(FRAGMENT STRONY):

* * * * *

Edyta Herbuś lepiej nie mogła trafić. Związek z Mariuszem Trelińskim mocno ją wywindował. Ze zwykłej tancerki awansowała na muzę mistrza, dzięki któremu zatańczyła w kilku spektaklach Opery Narodowej. Ale ten sen o świątyniach sztuki prysł po sześciu latach. Nie minęło pół roku, a Treliński już zaleczył rany po rozstaniu z Edytą i ma nową, jeszcze młodszą partnerkę. Tym razem spotyka się ze śpiewaczką operową, Marią Stasiak, która od kilku lat gra drugorzędne role w jego spektaklach. Może teraz wybitny reżyser dostrzeże jej talent. Tego nie wiemy, wiemy natomiast, że Mariusz je jej z ręki. Korzystając z letniej pogody, para wybrała się na najpopularniejszy w Warszawie plac pełen knajpek. Nie przeszkadzał im tłum ludzi. Przytulali się, masowali, a nawet jedli z jednego talerza. To pewne - za Edytą Mariusz już nie tęskni.

* * * * *

(DANE WEJŚCIOWE):
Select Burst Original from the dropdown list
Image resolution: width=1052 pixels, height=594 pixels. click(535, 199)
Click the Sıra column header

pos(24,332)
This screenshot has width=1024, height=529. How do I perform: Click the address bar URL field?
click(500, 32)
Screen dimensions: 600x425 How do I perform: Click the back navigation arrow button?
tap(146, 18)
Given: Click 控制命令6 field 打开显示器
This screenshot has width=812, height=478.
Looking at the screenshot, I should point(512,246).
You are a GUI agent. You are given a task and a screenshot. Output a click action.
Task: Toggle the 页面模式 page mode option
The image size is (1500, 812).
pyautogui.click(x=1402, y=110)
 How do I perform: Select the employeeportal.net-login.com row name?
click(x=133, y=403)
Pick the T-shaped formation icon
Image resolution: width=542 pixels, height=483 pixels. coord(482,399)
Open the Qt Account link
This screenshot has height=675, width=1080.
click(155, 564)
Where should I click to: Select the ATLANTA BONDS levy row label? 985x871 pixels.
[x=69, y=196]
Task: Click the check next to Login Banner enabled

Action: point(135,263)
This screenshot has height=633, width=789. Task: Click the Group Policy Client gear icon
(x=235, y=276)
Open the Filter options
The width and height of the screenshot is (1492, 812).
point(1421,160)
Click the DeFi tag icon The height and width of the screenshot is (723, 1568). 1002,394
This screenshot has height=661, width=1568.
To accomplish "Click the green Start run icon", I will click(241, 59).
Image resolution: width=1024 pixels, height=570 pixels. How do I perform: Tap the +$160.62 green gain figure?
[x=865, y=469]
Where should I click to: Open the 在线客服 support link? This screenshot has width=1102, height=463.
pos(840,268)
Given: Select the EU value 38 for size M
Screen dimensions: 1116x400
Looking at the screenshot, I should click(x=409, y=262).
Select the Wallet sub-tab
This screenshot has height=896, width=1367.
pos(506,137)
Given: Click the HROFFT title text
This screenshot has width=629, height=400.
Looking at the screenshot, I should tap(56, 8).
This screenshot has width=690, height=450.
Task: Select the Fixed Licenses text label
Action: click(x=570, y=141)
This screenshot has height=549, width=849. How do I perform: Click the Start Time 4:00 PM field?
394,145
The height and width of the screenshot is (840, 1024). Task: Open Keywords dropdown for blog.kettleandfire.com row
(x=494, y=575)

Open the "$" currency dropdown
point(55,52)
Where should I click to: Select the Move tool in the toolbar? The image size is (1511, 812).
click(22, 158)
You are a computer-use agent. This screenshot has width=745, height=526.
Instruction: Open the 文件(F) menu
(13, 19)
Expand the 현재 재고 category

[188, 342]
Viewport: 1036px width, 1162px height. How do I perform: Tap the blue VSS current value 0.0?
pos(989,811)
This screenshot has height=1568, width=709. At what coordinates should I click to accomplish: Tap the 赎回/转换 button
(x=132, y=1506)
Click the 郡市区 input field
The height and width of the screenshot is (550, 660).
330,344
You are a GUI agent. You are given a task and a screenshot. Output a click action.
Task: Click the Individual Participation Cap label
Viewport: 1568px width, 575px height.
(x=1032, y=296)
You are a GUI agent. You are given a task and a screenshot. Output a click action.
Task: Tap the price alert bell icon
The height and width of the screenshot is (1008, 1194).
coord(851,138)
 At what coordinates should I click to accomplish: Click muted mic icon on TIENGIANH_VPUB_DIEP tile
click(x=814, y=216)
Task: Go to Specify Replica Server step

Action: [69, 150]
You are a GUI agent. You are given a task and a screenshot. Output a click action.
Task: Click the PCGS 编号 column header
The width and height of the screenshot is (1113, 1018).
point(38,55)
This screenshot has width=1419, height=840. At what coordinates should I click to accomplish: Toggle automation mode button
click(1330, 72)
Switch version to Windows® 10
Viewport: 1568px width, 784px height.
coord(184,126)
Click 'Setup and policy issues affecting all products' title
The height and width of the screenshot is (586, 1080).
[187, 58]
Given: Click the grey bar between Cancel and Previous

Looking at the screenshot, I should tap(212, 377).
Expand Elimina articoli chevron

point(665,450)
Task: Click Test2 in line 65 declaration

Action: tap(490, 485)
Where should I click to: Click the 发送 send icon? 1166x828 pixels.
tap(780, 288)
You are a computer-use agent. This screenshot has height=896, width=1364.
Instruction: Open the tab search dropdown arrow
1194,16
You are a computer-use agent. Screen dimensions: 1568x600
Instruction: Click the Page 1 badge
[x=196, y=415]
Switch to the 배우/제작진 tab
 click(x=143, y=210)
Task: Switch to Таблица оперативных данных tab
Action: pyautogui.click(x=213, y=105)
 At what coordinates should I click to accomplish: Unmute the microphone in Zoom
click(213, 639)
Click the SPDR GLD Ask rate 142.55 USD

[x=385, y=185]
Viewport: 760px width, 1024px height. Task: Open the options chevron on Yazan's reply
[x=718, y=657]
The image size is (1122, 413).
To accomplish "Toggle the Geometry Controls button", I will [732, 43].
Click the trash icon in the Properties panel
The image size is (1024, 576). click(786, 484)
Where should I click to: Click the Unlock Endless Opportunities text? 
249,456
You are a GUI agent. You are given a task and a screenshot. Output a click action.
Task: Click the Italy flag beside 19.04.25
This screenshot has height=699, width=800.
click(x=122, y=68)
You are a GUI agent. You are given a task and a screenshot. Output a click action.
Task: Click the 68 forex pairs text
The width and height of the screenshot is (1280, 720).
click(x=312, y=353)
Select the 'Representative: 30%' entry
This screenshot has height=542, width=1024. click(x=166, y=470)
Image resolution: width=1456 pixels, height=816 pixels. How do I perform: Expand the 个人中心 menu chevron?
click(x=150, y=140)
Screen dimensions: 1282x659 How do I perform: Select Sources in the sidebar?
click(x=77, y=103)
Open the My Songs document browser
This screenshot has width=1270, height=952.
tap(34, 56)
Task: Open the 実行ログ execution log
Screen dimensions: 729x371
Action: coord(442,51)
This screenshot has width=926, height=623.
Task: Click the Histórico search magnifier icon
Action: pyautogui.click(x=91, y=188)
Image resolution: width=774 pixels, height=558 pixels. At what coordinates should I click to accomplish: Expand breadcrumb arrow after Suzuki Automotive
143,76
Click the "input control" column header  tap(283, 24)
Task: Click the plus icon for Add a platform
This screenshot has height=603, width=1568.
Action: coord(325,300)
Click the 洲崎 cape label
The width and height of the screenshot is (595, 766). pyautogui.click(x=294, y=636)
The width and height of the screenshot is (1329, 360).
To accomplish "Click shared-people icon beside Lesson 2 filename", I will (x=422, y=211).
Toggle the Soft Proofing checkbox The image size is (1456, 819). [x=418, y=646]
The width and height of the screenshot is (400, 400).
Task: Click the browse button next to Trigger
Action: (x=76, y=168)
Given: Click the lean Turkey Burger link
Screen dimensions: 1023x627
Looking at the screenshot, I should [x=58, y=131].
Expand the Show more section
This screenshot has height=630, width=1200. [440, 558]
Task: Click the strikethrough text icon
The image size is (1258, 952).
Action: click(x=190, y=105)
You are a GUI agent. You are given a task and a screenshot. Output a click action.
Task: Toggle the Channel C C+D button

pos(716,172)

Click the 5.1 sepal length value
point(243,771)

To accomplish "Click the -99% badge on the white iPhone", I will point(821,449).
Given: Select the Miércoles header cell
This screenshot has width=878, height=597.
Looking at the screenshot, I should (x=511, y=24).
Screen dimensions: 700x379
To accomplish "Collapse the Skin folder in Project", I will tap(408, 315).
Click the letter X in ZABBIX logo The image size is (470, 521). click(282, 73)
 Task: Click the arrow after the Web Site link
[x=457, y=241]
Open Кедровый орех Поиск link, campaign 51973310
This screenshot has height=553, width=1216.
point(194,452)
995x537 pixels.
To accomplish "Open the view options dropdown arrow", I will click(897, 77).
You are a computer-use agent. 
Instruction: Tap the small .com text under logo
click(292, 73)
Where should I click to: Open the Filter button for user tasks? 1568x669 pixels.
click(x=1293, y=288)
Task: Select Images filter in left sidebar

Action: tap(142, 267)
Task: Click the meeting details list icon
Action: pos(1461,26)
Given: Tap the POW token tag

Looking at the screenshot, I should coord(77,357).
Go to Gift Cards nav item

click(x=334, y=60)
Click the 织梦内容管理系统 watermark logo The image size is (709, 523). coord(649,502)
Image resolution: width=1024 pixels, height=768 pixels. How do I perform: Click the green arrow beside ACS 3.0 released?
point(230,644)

* * * * *

(ZADANIA DO WYKONANIA):
1) Zredaguj fragment strony, zaczynając od słów „Edyta Herbuś lepiej” i idąc dalej aż po słowa „już nie tęskni.”, zamieniając „Warszawie” na „Krakowie”.
2) Zapisz jako tabelę Markdown wiersze wpisów, zaczynając od wiersza z „Where should I click to: Select the ATLANTA” i idąc dalej aż po wiersz z „Action: click(x=570, y=141)” (oba włącznie), pomijając puste. W kolumnie „Nr” podaj kolejny numer, a w kolumnie „Treść” sam wiersz.
Fragment strony i wpisy pochodzą z różnych źródeł.

(ODPOWIEDZI DO ĆWICZEŃ):
1)
Edyta Herbuś lepiej nie mogła trafić. Związek z Mariuszem Trelińskim mocno ją wywindował. Ze zwykłej tancerki awansowała na muzę mistrza, dzięki któremu zatańczyła w kilku spektaklach Opery Narodowej. Ale ten sen o świątyniach sztuki prysł po sześciu latach. Nie minęło pół roku, a Treliński już zaleczył rany po rozstaniu z Edytą i ma nową, jeszcze młodszą partnerkę. Tym razem spotyka się ze śpiewaczką operową, Marią Stasiak, która od kilku lat gra drugorzędne role w jego spektaklach. Może teraz wybitny reżyser dostrzeże jej talent. Tego nie wiemy, wiemy natomiast, że Mariusz je jej z ręki. Korzystając z letniej pogody, para wybrała się na najpopularniejszy w Krakowie plac pełen knajpek. Nie przeszkadzał im tłum ludzi. Przytulali się, masowali, a nawet jedli z jednego talerza. To pewne - za Edytą Mariusz już nie tęskni.

2)
| Nr | Treść |
|---|---|
| 1 | Where should I click to: Select the ATLANTA BONDS levy row label? 985x871 pixels. |
| 2 | [x=69, y=196] |
| 3 | Task: Click the check next to Login Banner enabled |
| 4 | Action: point(135,263) |
| 5 | This screenshot has height=633, width=789. Task: Click the Group Policy Client gear icon |
| 6 | (x=235, y=276) |
| 7 | Open the Filter options |
| 8 | The width and height of the screenshot is (1492, 812). |
| 9 | point(1421,160) |
| 10 | Click the DeFi tag icon The height and width of the screenshot is (723, 1568). 1002,394 |
| 11 | This screenshot has height=661, width=1568. |
| 12 | To accomplish "Click the green Start run icon", I will click(241, 59). |
| 13 | Image resolution: width=1024 pixels, height=570 pixels. How do I perform: Tap the +$160.62 green gain figure? |
| 14 | [x=865, y=469] |
| 15 | Where should I click to: Open the 在线客服 support link? This screenshot has width=1102, height=463. |
| 16 | pos(840,268) |
| 17 | Given: Select the EU value 38 for size M |
| 18 | Screen dimensions: 1116x400 |
| 19 | Looking at the screenshot, I should click(x=409, y=262). |
| 20 | Select the Wallet sub-tab |
| 21 | This screenshot has height=896, width=1367. |
| 22 | pos(506,137) |
| 23 | Given: Click the HROFFT title text |
| 24 | This screenshot has width=629, height=400. |
| 25 | Looking at the screenshot, I should tap(56, 8). |
| 26 | This screenshot has width=690, height=450. |
| 27 | Task: Select the Fixed Licenses text label |
| 28 | Action: click(x=570, y=141) |